Please advise why the source data appears to be different now than at the time of the tutorial, and clarify if this is just a mistake in handling S4 objects and editing them that has an obvious solution I'm missing.
The traceback() output is
7: stop("duplicate 'row.names' are not allowed")
6: `.rowNamesDF<-`(x, value = value)
5: `row.names<-.data.frame`(`*tmp*`, value = value)
4: `row.names<-`(`*tmp*`, value = value)
3: `rownames<-`(`*tmp*`, value = rownames(colData(mae)))

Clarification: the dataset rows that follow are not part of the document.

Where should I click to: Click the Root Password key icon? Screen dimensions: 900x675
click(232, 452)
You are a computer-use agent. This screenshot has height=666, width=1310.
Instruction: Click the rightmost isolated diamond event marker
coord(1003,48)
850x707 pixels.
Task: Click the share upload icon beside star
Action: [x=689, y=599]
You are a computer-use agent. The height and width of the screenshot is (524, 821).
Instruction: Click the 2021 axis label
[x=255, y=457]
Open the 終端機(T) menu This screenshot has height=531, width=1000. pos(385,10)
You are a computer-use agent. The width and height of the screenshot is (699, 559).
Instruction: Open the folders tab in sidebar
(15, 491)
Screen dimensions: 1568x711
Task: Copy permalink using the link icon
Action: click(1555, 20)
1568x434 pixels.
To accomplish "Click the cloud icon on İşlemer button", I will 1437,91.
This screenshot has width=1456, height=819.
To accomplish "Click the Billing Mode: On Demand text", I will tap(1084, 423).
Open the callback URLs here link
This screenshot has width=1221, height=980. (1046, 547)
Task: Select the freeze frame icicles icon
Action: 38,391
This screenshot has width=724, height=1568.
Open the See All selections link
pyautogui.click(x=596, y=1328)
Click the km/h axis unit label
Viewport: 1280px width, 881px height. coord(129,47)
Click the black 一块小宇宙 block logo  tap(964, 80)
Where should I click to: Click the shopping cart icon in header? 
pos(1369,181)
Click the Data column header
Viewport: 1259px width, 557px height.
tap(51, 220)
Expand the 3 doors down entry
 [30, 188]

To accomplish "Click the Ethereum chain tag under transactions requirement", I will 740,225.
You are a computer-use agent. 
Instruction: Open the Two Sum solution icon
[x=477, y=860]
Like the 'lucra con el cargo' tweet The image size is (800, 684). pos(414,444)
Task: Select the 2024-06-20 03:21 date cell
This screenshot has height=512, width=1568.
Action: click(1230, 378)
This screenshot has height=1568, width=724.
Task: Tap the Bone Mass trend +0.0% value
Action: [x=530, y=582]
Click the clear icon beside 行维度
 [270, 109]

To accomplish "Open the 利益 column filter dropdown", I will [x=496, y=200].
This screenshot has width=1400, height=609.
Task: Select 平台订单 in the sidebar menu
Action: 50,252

2: `rownames<-`(`*tmp*`, value = rownames(colData(mae)))
1: upsetSamples(LUAD_MAE)
As for my session info
```sessionInfo( ) R version 4.0.5 (2021-03-31) Platform: x86_64-w64-mingw32/x64 (64-bit) Running under: Windows 10 x64 (build 19041)
Matrix products: default
locale:
[1] LC_COLLATE=Spanish_Spain.1252 LC_CTYPE=Spanish_Spain.1252
[3] LC_MONETARY=Spanish_Spain.1252 LC_NUMERIC=C
[5] LC_TIME=Spanish_Spain.1252
attached base packages: [1] parallel stats4 stats graphics grDevices utils datasets methods base
other attached packages:
[1] UpSetR_1.4.0 ggplot2_3.3.3 stringr_1.4.0
[4] httr_1.4.2 cBioPortalData_2.2.8 MultiAssayExperiment_1.16.0
[7] SummarizedExperiment_1.20.0 Biobase_2.50.0 GenomicRanges_1.42.0
[10] GenomeInfoDb_1.26.7 IRanges_2.24.1 S4Vectors_0.28.1
[13] BiocGenerics_0.36.0 MatrixGenerics_1.2.1 matrixStats_0.58.0
[16] AnVIL_1.2.0 dplyr_1.0.5
loaded via a namespace (and not attached):
[1] bitops_1.0-6 bit64_4.0.5 progress_1.2.2
[4] rprojroot_2.0.2 GenomicDataCommons_1.14.0 tools_4.0.5
[7] utf8_1.2.1 R6_2.5.0 colorspace_2.0-0
[10] DBI_1.1.1 withr_2.4.1 processx_3.5.1
[13] gridExtra_2.3 tidyselect_1.1.0 prettyunits_1.1.1
[16] TCGAutils_1.10.0 bit_4.0.4 curl_4.3
[19] compiler_4.0.5 cli_2.4.0 rvest_1.0.0
[22] formatR_1.9 xml2_1.3.2 DelayedArray_0.16.3
[25] rtracklayer_1.49.5 scales_1.1.1 readr_1.4.0
[28] callr_3.6.0 askpass_1.1 rappdirs_0.3.3
[31] rapiclient_0.1.3 RCircos_1.2.1 digest_0.6.27
[34] Rsamtools_2.6.0 XVector_0.30.0 pkgconfig_2.0.3
[37] dbplyr_2.1.1 fastmap_1.1.0 limma_3.46.0
[40] rlang_0.4.10 rstudioapi_0.13 RSQLite_2.2.5
[43] generics_0.1.0 jsonlite_1.7.2 BiocParallel_1.24.1
[46] RCurl_1.98-1.3 magrittr_2.0.1 GenomeInfoDbData_1.2.4
[49] futile.logger_1.4.3 Matrix_1.3-2 munsell_0.5.0
[52] Rcpp_1.0.6 fansi_0.4.2 lifecycle_1.0.0
[55] stringi_1.5.3 yaml_2.2.1 RaggedExperiment_1.14.1
[58] RJSONIO_1.3-1.4 zlibbioc_1.36.0 pkgbuild_1.2.0
[61] plyr_1.8.6 BiocFileCache_1.14.0 grid_4.0.5
[64] blob_1.2.1 crayon_1.4.1 lattice_0.20-41
[67] Biostrings_2.58.0 splines_4.0.5 GenomicFeatures_1.42.3
[70] hms_1.0.0 ps_1.6.0 pillar_1.6.0
[73] biomaRt_2.46.3 futile.options_1.0.1 XML_3.99-0.6
[76] glue_1.4.2 remotes_2.3.0 lambda.r_1.2.4
[79] data.table_1.14.0 BiocManager_1.30.12 vctrs_0.3.7
[82] gtable_0.3.0 tidyr_1.1.3 openssl_1.4.3
[85] purrr_0.3.4 assertthat_0.2.1 cachem_1.0.4
[88] xfun_0.22 survival_3.2-10 tibble_3.1.0
[91] RTCGAToolbox_2.20.0 GenomicAlignments_1.26.0 tinytex_0.31
[94] AnnotationDbi_1.52.0 memoise_2.0.0 ellipsis_0.3.1
```
Lastly, other issues that have turned up but that I suspect are unrelated (just in case) is that I seem to lack 'removeCache' which was supposed to be good to apply to imported data in a previous tutorial. The regular install.packages("Remove Cache") for CRAN doesn't work, nor does BiocManager::install("removeCache"), and googling gave me a package called cacheflow that seemed like a likely source but remotes::install_github("alekrutkowski/cacheflow") also does not change the fact that I get informed there is no such library to be found. On my way to do this I also discovered my haven is 2.3.1 instead of the 2.4.0 that BiocManager seems to expect, and my rtracklayer 1.49.5 instead of 1.50.0, but installing them (and RSQlite along the way) doesn't seem to work. I don't mind if this part is ignored if it's indeed unrelated.
Thanks in advance
Sorry about that - I should have checked more in depth.